- **Document passage**:
Garcia's father, Pablo, served three terms as governor of Cebu from 1995 to 2004, after having served as Congressman of the Third District of Cebu from 1987 to 1995. He then became Congressman of the Second District of Cebu from 2007 to 2013.

Education 
Pablo John finished elementary at the Cebu Sacred Heart School for Boys, and high school, at the University of the Philippines - Cebu High School (UP High), 1984, with gold medal for Journalism. At the Ateneo de Manila University, Pablo John became a Merit Scholar, in the Economics Honors Program, but he shifted to Philosophy, and graduated in 1989. In 1993, he graduated at the University of the Philippines College of Law and placed 4th in the 1993 Philippine Bar Examination with a rating of 86.5125%, as his father Pabling placed third in the 1951 bar exams, USC, 91.5%. While at UP, he was editor-in-chief of The Philippine Collegian from 1992 to 1993.

Legal career 
Pablo John, in 1995, worked as managing partner of Garcia Garcia Ong Vaño, the law firm Winston established. He handled the celebrated Batas Pambansa Blg. 22 case, "Lina Lim Lao versus The Court of Appeals, et al.", G.R. No. 119178, 30 June 1997. He then served as strategist, chief legal counsel, and consultant of Gwendolyn Garcia. He writes “Breakfast at Noon,” a Cebu Daily News column and later, at Sun.Star Cebu from 1998 to 2005.

Garcia & Garcia Law Offices is the law offices of Gov. Pablo P. Garcia and sons Winston Garcia and Pablo John Garcia.

- **Recorded data**:
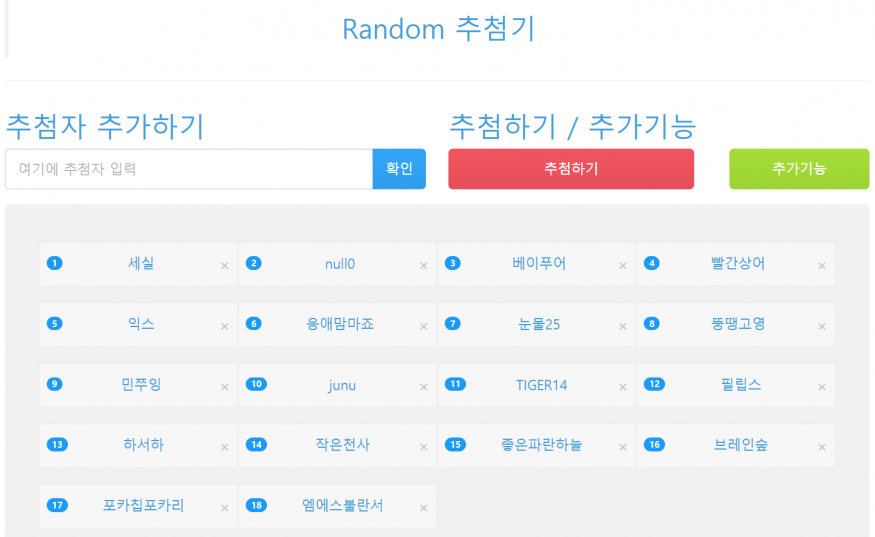The width and height of the screenshot is (875, 537).
Task: Click number badge 12 beside 필립스
Action: [x=655, y=385]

- **What you need to do**:
A. Condense the paragraph of the passage on Pablo John Garcia that begins "Pablo John, in 1995, worked" into a short list that keeps its main facts.
B. Swap "managing partner" for "senior partner" and write out everything from "Legal career" down to "Pablo John Garcia." in the passage on Pablo John Garcia.
C. Carry on the passage on Pablo John Garcia from where it stops.
The listing above is separate from the passage on Pablo John Garcia.

- **Set of answers**:
A.
- In 1995, he became managing partner of Garcia Garcia Ong Vaño, the law firm Winston established.
- He handled the celebrated Batas Pambansa Blg. 22 case "Lina Lim Lao versus The Court of Appeals, et al." (G.R. No. 119178, 30 June 1997).
- He served as strategist, chief legal counsel, and consultant of Gwendolyn Garcia.
- He writes the column "Breakfast at Noon," first in Cebu Daily News and later in Sun.Star Cebu from 1998 to 2005.

B.
Legal career 
Pablo John, in 1995, worked as senior partner of Garcia Garcia Ong Vaño, the law firm Winston established. He handled the celebrated Batas Pambansa Blg. 22 case, "Lina Lim Lao versus The Court of Appeals, et al.", G.R. No. 119178, 30 June 1997. He then served as strategist, chief legal counsel, and consultant of Gwendolyn Garcia. He writes “Breakfast at Noon,” a Cebu Daily News column and later, at Sun.Star Cebu from 1998 to 2005.

Garcia & Garcia Law Offices is the law offices of Gov. Pablo P. Garcia and sons Winston Garcia and Pablo John Garcia.

C.
Political career 
Garcia was elected to the House of Representatives of the Philippines in 2007 and 2010, representing the Third District of Cebu. In 2019, he ran as representative of the Third District of Cebu, winning in a field of three with 52% of the vote. He defeated former Senator John Henry Osmeña and former Pinamungajan Mayor Geraldine Yapha. On July 30, 2019, Pablo John was elected one of the deputy speakers of the 18th Congress under the leadership of Speaker Alan Peter Cayetano.

Personal life 
Pablo John is married to Karen  Flores; they have four children.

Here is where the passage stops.